Input records:
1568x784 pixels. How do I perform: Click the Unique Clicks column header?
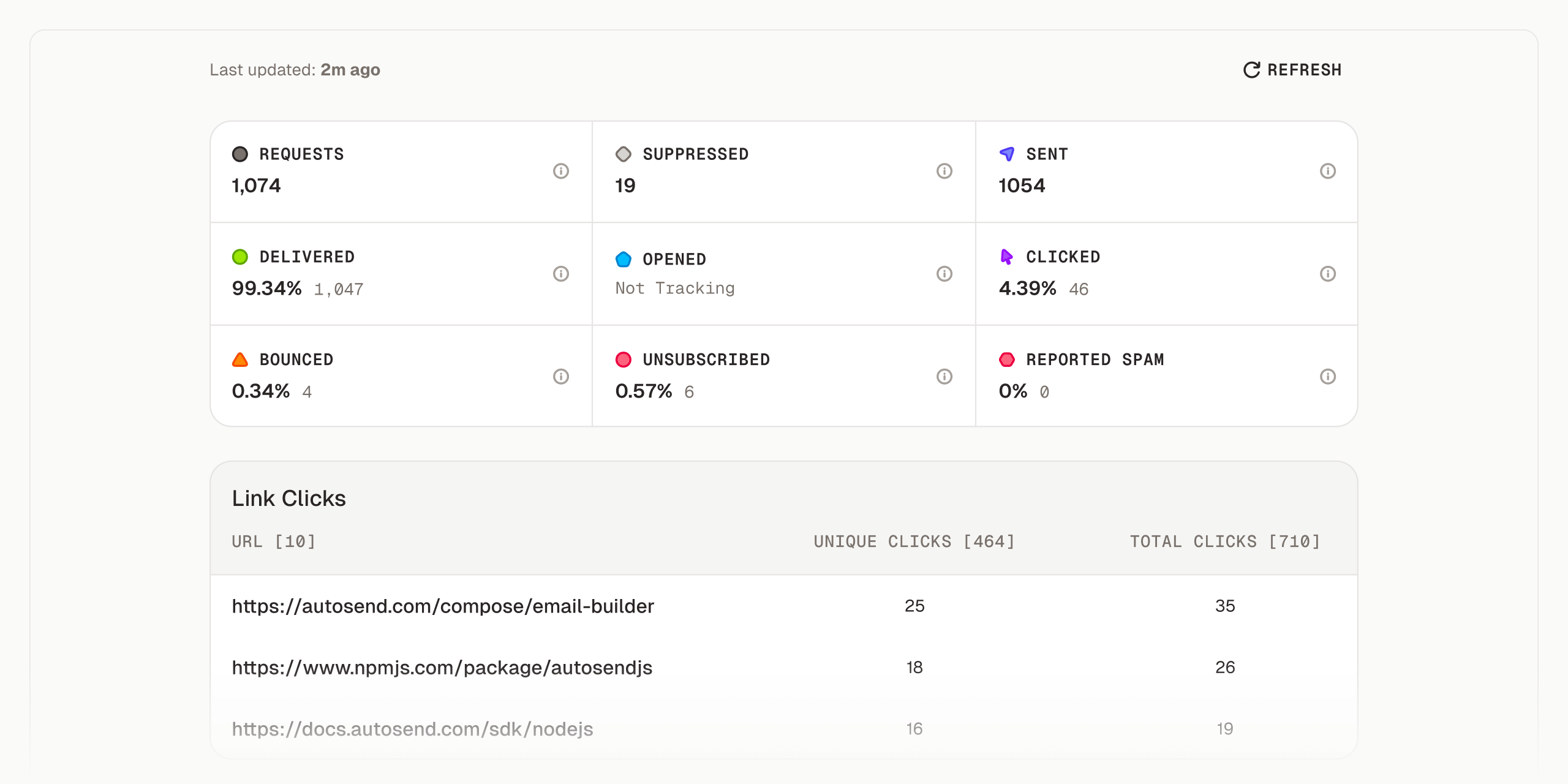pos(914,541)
...
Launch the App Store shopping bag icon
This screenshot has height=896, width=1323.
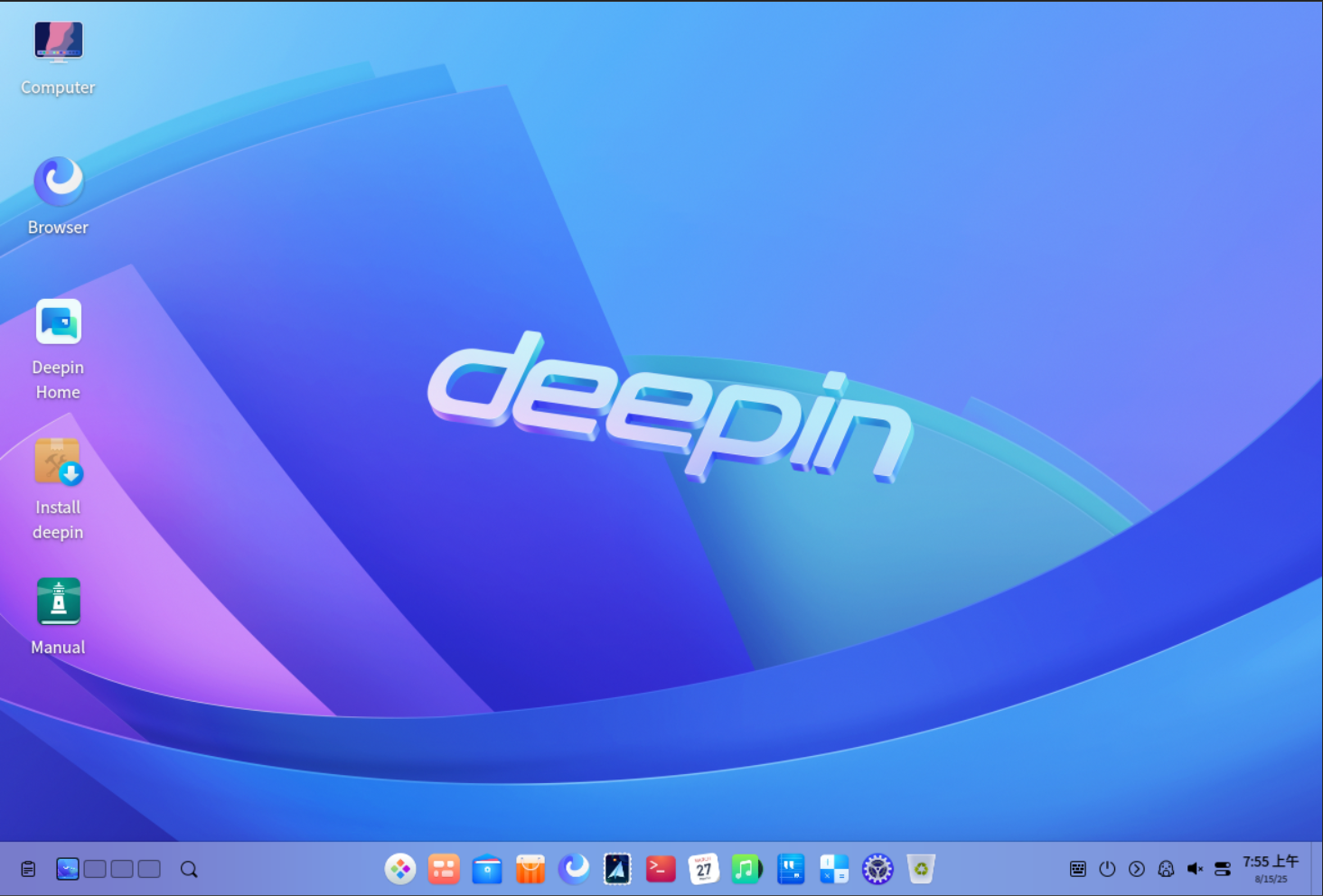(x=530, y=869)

Task prompt: Shift every answer coordinate by -130 and reproduce everything from the line containing "1568x784 pixels. How" down to the line containing "pos(914,541)", with all the entry text included. Omit the pictures.

Answer in full:
1568x784 pixels. How do I perform: Click the Unique Clicks column header?
pos(784,411)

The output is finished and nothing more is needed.